According to my information the new Labour position is this:
• Labour pushes for a confirmatory referendum in any case
• For such a referendum, Labour will campaign for Remain
against no deal
and against the Tory-negotiated Withdrawal Agreement
• Even if Labour should get into government and if they should succeed in negotiating a different WA, they would still
put that to a referendum (and only in that purely hypothetical, practically mythical
case they reserve the option to campaign for their own unicorn WA instead of outright Remain
So for all practical (and even just halfway realistic) purposes, Labour has now decided to definitely
support a "second referendum" and as long as the Tories are in power also to campaign for Remain
Now that was a lengthy and difficult birth, and there are prettier babies, too...!
You'll upset Corbynista's by claiming their policies are ugly.

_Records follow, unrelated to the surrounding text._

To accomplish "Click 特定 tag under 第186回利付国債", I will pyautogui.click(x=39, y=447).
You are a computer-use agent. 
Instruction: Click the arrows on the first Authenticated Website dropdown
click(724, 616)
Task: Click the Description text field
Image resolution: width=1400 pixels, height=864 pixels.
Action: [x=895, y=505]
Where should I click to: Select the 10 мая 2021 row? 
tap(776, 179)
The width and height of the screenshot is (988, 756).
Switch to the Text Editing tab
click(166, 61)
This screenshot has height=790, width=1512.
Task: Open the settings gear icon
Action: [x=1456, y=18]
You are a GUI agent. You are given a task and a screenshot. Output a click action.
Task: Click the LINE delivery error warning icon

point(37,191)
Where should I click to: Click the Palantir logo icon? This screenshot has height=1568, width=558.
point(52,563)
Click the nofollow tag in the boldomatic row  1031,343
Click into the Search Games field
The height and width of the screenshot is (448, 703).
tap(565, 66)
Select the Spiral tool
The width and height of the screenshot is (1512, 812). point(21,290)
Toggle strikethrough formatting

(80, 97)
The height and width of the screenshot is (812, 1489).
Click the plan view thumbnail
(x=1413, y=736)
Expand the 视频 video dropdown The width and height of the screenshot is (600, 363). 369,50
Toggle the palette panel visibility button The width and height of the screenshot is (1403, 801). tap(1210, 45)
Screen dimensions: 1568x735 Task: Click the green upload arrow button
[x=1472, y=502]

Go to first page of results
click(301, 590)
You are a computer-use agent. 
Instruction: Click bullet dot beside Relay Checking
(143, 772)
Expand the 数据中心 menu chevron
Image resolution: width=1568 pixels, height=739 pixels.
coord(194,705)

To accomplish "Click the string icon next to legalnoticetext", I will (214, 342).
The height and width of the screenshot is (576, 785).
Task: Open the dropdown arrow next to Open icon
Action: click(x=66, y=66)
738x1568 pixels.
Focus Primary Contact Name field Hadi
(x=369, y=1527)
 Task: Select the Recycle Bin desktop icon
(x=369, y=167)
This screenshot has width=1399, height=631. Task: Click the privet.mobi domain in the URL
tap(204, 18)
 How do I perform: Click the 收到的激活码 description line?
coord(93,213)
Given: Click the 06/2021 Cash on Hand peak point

So basically Labour are now remain for as long as they are in opposition (because it's the opposite to what the Tories want to do), but will switch back to leave if they somehow get into power because they think that a Brexit on their own terms is better. I can't help but think this is a short-term, populist stance because of the support they've haemorraghed to the likes of the Lib Dems and the Greens who are clear for what they stand for on Brexit and because the trade unions are now telling Labour to align with their stance of second referendum and remain, as well as the likes of McDonnell and Watson constantly going public about the need to switch to second referendum and remain (McDonnell in particular because I don't think the Corbyn cult will go as far as attempting to deselect Corbyn's closest ally because he's dancing to a different tune on Brexit, plus Watson as Deputy Leader has his own mandate so can't be deposed easily).
As a remainer, it's not making me any more likely to want to support them. It's also why they're not fit for power anytime soon because they don't have a credible plan for the single biggest issue of the day if they got in to power. Simply stating what they will do for as long as the Tories are in power won't cut it and I doubt it will lead to voters flocking back to them in their droves, particularly remainers who voted Lib Dem or Greens or even SNP if in Scotland.
Actually labour doesn't have red lines and wants a custom union and close alignment with the single market. The EU would definitely be open to that. The only problem is that it's basically the same thing as remaining, and any amount of negotiation would make that clear.
It could be described as "BRINO" (Brexit in Name Only). Is being in a customs union compatible with EEA membership (as that would probably be the option offered if no Schengen like with EFTA)? It would also still involve having to pay in but not getting as much out as we do now as full members.